L’ARI ha dunque la sua parte di ragione, anche se non proprio in relazione a quanto affermato nella sua relazione dal presidente dell’UCEI. Come si fa a negare che l’educazione sia essenziale per la preservazione dell’ebraismo italiano, anche prima del dialogo con l’esterno? In effetti, i due obiettivi dovrebbero essere perseguiti di pari passo. Dove tuttavia non ci si riconosce con le dichiarazioni dell’ARI e nella constatazione della realtà attuale. Ci si chiede cioè che cosa impedisca all’ARI, ossia al rabbinato italiano, di svolgere il suo compito educativo in modo appropriato ed efficace. Anche questo è un argomento su cui vado insistendo da una vita. Non si ha la sensazione che il rabbinato, e intendo i singoli rabbini, siano consapevoli della necessità di modernizzare il loro rapporto con i giovani e con la loro comunità in senso lato. Loro stessi intensificano spesso i loro rapporti con l’esterno, talora anche in benemerite presentazioni della visione ebraica su temi di attualità, talatra in presenze folkloriche che si potrebbero evitare, ma che offrono visibilità e foto sui giornali. Fra i rabbini e fra le loro attività manca un reale coordinamento. E, argomento non nuovo che meriterebbe ben altro spazio, manca ancora oggi una moderna ed esaustiva preparazione.

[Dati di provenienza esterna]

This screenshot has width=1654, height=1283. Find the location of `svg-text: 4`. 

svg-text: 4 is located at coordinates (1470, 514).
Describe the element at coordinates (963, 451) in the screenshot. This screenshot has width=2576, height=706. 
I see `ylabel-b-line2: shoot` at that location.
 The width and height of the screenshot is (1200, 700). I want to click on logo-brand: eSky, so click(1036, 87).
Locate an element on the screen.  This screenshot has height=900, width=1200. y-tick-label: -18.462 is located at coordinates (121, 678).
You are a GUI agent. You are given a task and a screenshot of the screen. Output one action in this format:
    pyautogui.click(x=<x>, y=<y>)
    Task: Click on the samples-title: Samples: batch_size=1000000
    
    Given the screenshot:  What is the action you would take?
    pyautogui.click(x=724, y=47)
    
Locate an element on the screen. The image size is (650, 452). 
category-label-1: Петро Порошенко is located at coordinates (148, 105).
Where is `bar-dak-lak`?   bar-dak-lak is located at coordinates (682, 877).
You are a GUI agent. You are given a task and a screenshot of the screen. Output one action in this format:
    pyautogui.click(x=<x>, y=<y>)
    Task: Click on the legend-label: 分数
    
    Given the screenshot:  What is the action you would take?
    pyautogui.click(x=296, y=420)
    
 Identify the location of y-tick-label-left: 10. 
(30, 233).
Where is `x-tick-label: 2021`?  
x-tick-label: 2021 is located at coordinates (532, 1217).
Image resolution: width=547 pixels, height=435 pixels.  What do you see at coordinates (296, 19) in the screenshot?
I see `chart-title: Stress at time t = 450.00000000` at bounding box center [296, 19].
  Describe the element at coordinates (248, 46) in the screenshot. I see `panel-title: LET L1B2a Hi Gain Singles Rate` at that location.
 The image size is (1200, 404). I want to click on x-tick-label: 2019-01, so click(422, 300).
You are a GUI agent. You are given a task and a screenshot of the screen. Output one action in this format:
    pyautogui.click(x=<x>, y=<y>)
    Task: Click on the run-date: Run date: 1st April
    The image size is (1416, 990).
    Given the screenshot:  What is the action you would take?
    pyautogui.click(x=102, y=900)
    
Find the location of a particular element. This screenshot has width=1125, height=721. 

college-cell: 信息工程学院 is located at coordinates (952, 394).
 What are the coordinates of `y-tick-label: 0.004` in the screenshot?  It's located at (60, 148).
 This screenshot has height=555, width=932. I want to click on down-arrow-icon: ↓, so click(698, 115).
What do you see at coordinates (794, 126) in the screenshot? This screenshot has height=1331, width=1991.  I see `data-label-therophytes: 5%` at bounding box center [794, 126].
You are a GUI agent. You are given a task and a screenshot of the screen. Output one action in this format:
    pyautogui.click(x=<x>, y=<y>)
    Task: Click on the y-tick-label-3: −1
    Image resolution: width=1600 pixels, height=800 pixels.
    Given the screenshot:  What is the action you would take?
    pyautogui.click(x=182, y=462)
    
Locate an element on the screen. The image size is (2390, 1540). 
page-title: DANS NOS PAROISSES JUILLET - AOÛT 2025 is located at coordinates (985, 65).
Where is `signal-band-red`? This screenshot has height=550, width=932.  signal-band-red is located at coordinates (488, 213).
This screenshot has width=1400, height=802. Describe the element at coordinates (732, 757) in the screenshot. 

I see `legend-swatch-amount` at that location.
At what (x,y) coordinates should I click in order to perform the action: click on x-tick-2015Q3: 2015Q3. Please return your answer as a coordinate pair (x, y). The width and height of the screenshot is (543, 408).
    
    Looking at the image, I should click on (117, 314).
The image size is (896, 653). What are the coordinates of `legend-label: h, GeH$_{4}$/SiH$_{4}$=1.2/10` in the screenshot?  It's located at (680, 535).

Prova ne sia che certi percorsi rabbinici vanno a completarsi meritoriamente fuori d’Italia, per concludersi in una preparazione degna di questo nome. Quando questo non accade, l’ebraismo italiano si ritrova con il buon rabbino pastore di altri tempi, magari chiuso nel suo studio in attesa che qualcuno bussi alla sua porta, e lo disturbi.
La malattia dell’ebraismo italiano odierno si chiama, purtroppo, politica. Spesso contrapposizione politica, che deforma la visione dei nostri valori e ammorba la nostra vita e i nostri rapporti. Non ultimi i rapporti istituzionali interni, a danno unico delle comunità ebraiche. Tutte.